I was in the house, sitting on the couch that faces the window, and I froze out of concern for spooking the animal. I assumed immediately that a bobcat would be wary, unlike their cousins— the Canada lynx— which tend to be pretty lackadaisical around humans.
It turns out I needn’t have worried. The cat seemed unconcerned by my movements that first day, nor the movements of others over the next week or so, when he (or she?) became a regular visitor to the deer carcass and other meat scraps we tossed up on the rock as a kind of offering. Several others got to see the cat although it failed to make its cameo when we invited friends for an early dinner and cat-viewing a few days after Christmas.
But for those of us who saw it, it was definitely a close encounter. The “rock,” a glacial erratic about the size of a big round pickup truck, sits less than ten feet from the window and it’s been our perfect viewing platform for birds and beasts of all kinds over the years. This bobcat was just the latest in a long line of performers on our unofficial outdoor stage.

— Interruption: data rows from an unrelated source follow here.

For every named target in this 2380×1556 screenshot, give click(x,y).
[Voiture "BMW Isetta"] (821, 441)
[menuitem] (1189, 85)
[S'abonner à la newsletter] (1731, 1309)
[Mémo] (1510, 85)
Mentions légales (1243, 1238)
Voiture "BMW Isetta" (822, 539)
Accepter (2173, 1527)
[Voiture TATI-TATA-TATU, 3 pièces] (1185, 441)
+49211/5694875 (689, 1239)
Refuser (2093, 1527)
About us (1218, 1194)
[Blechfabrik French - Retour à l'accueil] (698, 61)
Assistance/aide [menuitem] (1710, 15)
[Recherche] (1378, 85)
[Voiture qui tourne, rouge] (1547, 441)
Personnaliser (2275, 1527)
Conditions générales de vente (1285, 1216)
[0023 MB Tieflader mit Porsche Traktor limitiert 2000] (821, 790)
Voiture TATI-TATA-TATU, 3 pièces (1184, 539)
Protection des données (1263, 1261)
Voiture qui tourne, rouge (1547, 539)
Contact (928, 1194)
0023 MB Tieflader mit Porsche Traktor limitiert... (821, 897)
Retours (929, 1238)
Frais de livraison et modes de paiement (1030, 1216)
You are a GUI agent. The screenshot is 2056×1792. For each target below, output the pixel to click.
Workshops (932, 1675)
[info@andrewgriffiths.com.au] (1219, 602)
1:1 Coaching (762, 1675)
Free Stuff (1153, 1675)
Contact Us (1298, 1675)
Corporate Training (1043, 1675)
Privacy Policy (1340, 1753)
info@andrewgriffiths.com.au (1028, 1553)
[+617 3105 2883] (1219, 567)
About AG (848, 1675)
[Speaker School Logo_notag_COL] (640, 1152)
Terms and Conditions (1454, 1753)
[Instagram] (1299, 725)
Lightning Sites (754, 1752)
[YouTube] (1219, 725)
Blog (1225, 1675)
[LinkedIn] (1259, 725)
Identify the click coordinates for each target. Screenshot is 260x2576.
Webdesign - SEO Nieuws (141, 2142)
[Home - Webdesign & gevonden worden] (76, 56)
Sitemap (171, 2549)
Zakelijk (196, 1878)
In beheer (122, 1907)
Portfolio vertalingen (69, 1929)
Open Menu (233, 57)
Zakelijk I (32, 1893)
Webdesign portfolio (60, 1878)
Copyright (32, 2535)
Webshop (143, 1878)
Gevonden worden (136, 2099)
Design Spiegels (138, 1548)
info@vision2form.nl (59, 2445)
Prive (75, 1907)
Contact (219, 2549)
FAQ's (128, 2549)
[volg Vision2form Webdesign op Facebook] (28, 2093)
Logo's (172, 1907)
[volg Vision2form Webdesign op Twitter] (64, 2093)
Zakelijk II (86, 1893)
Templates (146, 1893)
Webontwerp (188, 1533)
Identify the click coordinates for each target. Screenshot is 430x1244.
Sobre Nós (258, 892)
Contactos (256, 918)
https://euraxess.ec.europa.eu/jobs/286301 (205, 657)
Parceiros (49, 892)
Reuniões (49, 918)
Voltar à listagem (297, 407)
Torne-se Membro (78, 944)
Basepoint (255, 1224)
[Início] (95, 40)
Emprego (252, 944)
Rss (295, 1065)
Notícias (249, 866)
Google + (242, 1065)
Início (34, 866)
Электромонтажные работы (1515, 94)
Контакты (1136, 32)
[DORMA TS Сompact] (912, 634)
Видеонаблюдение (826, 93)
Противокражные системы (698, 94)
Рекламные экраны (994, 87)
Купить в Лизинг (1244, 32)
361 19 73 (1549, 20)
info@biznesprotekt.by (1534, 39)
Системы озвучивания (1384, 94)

It was, perhaps, about time. Bobcats have been on the ascendancy in northern Minnesota in recent years. DNR biologists currently estimate their population in the state at an average of about 7,000, although the numbers vary considerably from fall to spring. As recently as 25 years ago, the DNR pegged the bobcat population in the state at about 2,000. Most bobcats are found in central to north-central Minnesota, although they are found (albeit in lower numbers) here in northeastern Minnesota as well. DNR biologists think there are a couple factors contributing to higher bobcat numbers. Climate change, particularly warming that occurred between 2000-2010, coincided with a spike in bobcat numbers and appeared to allow them to gain a better foothold in more northerly parts of the state, where they used to be relatively rare. Unlike their more northerly cousin, the bobcat isn’t adapted for the deep snow and intense cold that used to characterize a far northern Minnesota winter.
The spread of wild turkeys into the region, another apparent impact of climate change, has likely played a role as well in the rising bobcat numbers. It doesn’t take many turkeys to keep a bobcat fed through the winter.
Of course, turkeys probably wouldn’t survive the winters here without help from humans. The amount of corn now routinely distributed across the landscape mostly to aid deer, has altered the ecological balance here. Corn is a rich source of energy and it has made it possible for birds and mammals that would normally succumb to a North Country winter to survive here where they couldn’t in the past. Those critters, in turn, make it possible for predators that rely on them to survive. That has implications, many of which we can’t even predict right now, for other species that are otherwise better adapted to the hardships of a northeastern Minnesota winter.
The widespread feeding of corn, combined with climate change, is altering our region. For now, it appears that bobcats are among those species benefitting from the changes.